In the statement issued on Monday, the Council also strongly condemned and deplored all abuses of human rights and violations of international humanitarian law by Boko Haram since 2009, “including those involving violence against civilian populations, notably women and children”.

The Council demanded the immediate and unconditional release of all those abducted by the group, including the 276 schoolgirls kidnapped in Chibok, northern Nigeria, last April.

The UN body’s condemnation of the terrorist group follows Boko Haram’s recent suicide bombings on 10 and 11 January in the towns of Maiduguri and Potiskum as well as attacks in Baga, which resulted in the “massive destruction of civilian homes and significant civilian casualties”.

Initial accounts from the field indicate that girls, possibly one as young as 10, were forced to carry out the suicide attacks at marketplaces in Maiduguri and Potiskum, drawing international condemnation.

The UN human rights office emphasised last week that the use of a child to detonate a bomb was “not only morally repugnant but constitutes an egregious form of child exploitation under international law”.

Uniting against terrorism

The top UN envoy for Central Africa has welcomed Chad’s decision to send soldiers to Cameroon to help in the fight against Boko Haram.
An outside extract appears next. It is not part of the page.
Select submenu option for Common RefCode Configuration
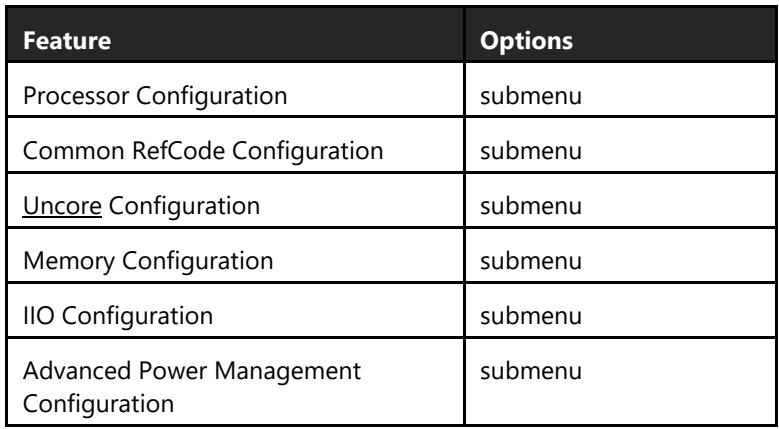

This comes after several assaults on cross-border villages in northern Cameroon, which has raised fears that the insurgents are expanding their attacks.

According to media reports, some 80 people – many of them said to be children – were abducted yesterday in Cameroon in one of the biggest Boko Haram kidnappings to take place outside of Nigeria.

The Council statement also cited increasing attacks in the Lake Chad Basin region along Nigeria’s borders and noted overall that some of Boko Haram’s acts “may amount to crimes against humanity”.

Meanwhile, the surge in violence caused by Boko Haram has also unleashed a wave of fear across Nigeria and the wider region.

In northern Nigeria alone, over 900 000 people, many of them women and children, have fled their homes.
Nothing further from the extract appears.